5.12 No Disagreements with Lawyers or Accountants. There are no disagreements of any kind presently existing, or reasonably anticipated by EFactor to arise, between the accountants and lawyers formerly or presently employed by EFactor.
5.13
No Security Regulatory Investigation. Neither EFactor nor any of its past or
present officers or directors is, or ever has been, the subject of any formal or informal inquiry or investigation by the SEC or the FINRA.
5.14
Representations and Warranties. No representation or warranty by EFactor contained in this Agreement and no statement contained in any certificate, schedule or other communication furnished pursuant to or in connection with the provisions hereof contains or shall contain any untrue statement of a material fact or omit to state a material fact necessary in order to make the statements therein, in light of the circumstances under which they were made, not misleading. There is no current or prior event or condition of any kind or character pertaining to EFactor that may reasonably be expected to have a material adverse effect on EFactor.
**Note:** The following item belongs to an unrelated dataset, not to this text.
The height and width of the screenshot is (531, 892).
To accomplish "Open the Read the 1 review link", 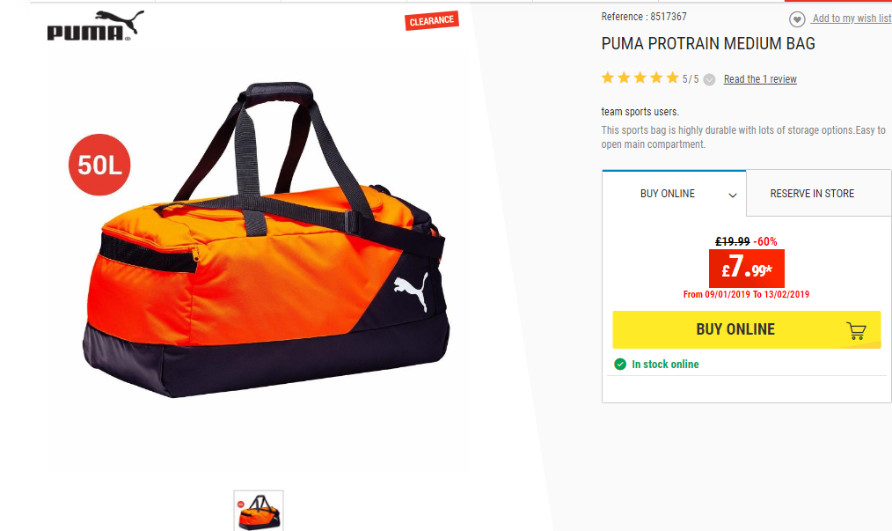I will (760, 79).
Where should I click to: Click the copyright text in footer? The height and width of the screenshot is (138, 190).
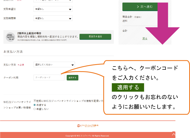88,136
Except as specifically indicated elsewhere in this Agreement, all documents delivered by EFactor in connection herewith have been and will be complete originals, or exact copies thereof.
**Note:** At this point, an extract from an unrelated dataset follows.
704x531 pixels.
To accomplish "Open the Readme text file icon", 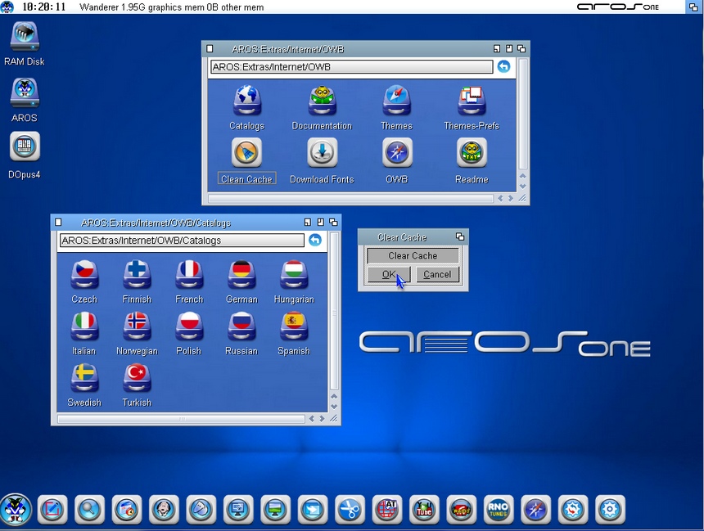I will click(x=472, y=153).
ARTICLE VI CERTAIN ACTIONS PRIOR TO CLOSING
6.1
Access. Prior to the Closing, BGS, the BGS Shareholders and EFactor, shall
be entitled to make such investigations of the assets, properties, business and operations of the other party, and to examine the books, records, tax returns, financial statements and other materials of the other party as such investigating party deems necessary in connection with this Agreement and the Transactions. Any such investigation and examination shall be conducted at reasonable times and under reasonable circumstances, and the parties hereto shall cooperate fully therein. Until the Closing, and if the Closing shall not occur, thereafter, each party shall keep confidential and shall not use in any manner inconsistent with the transactions contemplated by this Agreement, and shall not disclose, nor use for their own benefit, any information or documents obtained from the other party concerning the assets, properties, business and operations of such party, unless such information (i) is readily ascertainable from public or published information, (ii) is received from a third party not under any obligation to keep such information confidential, or (iii) is required to be disclosed by any law or order (in which case the disclosing party shall promptly provide notice thereof to the other party in order to enable the other party to seek a protective order or to otherwise prevent such disclosure). If this transaction is not consummated for any reason, each party shall return to the other all such confidential information, including notes and compilations thereof, promptly after the date of such termination. The representations and warranties contained in this Agreement shall not be affected or deemed waived by reason of the fact that either party hereto discovered or should have discovered any representation or warranty is or might be inaccurate in any respect.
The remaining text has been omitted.